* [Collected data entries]
--- START ---
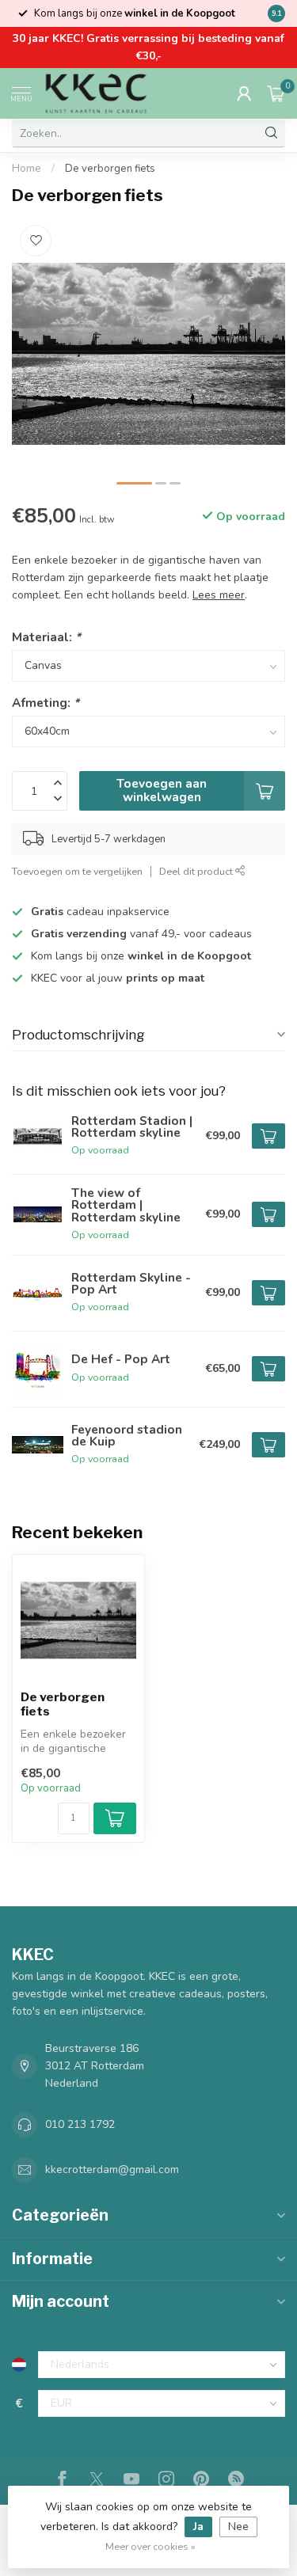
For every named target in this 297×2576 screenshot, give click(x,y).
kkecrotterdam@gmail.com (112, 2169)
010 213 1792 (80, 2124)
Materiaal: (46, 637)
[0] (276, 93)
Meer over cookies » (150, 2546)
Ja (198, 2526)
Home (26, 168)
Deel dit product (197, 871)
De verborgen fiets (110, 168)
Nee (238, 2526)
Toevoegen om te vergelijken (77, 871)
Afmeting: (45, 702)
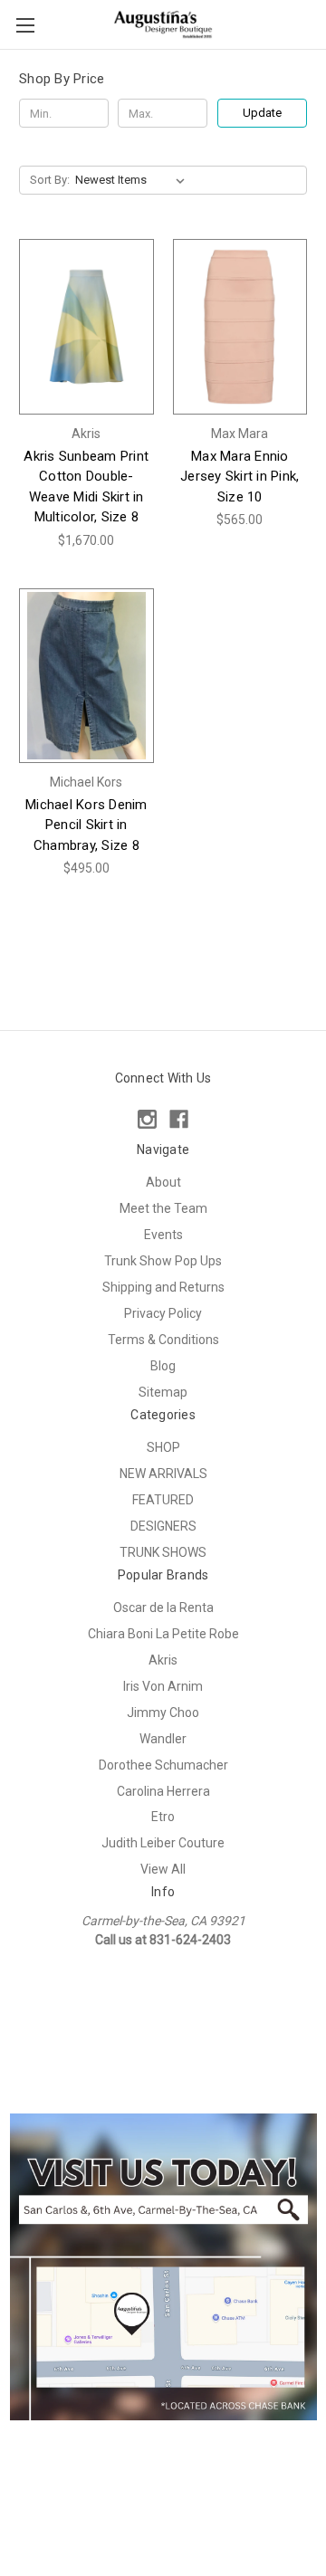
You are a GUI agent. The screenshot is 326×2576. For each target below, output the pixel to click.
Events (163, 1234)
--- END ---
* [What to produce] Once the line with "You are a GUI" is located in the data above, repeat it and every later line through the end, exactly.

* [Answer area]
You are a GUI agent. The screenshot is 326×2576. For each target below, output the pixel to click.
Events (163, 1234)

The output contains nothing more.